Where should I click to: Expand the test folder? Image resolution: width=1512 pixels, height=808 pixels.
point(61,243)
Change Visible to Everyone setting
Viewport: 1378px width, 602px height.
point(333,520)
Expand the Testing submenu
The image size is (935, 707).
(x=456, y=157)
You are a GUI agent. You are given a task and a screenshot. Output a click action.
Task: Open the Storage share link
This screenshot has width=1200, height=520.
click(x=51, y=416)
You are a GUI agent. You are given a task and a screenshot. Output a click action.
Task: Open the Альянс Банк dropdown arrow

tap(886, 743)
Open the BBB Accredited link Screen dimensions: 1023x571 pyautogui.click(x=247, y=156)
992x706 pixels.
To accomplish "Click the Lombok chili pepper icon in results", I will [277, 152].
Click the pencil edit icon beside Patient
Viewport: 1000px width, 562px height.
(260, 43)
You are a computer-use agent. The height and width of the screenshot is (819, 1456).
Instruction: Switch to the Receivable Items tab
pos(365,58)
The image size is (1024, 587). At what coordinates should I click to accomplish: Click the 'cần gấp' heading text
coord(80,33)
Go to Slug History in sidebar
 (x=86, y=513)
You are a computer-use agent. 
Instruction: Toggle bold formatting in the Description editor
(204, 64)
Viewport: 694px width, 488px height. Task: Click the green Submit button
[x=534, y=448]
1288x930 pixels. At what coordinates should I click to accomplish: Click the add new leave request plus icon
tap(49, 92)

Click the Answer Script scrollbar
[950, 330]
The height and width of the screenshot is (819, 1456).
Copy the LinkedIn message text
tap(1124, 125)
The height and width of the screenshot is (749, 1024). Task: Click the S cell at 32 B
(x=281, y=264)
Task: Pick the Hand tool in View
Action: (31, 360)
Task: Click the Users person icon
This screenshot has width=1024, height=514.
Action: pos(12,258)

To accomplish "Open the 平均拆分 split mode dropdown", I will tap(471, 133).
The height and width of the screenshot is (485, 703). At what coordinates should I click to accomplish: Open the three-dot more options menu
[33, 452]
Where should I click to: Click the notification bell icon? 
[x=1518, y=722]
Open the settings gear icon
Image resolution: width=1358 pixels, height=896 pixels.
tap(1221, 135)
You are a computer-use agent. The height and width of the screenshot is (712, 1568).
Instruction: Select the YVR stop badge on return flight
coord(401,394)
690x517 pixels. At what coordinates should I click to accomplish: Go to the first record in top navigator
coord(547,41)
------------------------------------
Rewrite the items as a numbered list with blank lines omitted, starting with the line that contains "Click the Answer Script scrollbar" and continuing through the line that contains "Action: (31, 360)".

1. Click the Answer Script scrollbar
2. [950, 330]
3. The height and width of the screenshot is (819, 1456).
4. Copy the LinkedIn message text
5. tap(1124, 125)
6. The height and width of the screenshot is (749, 1024). Task: Click the S cell at 32 B
7. (x=281, y=264)
8. Task: Pick the Hand tool in View
9. Action: (31, 360)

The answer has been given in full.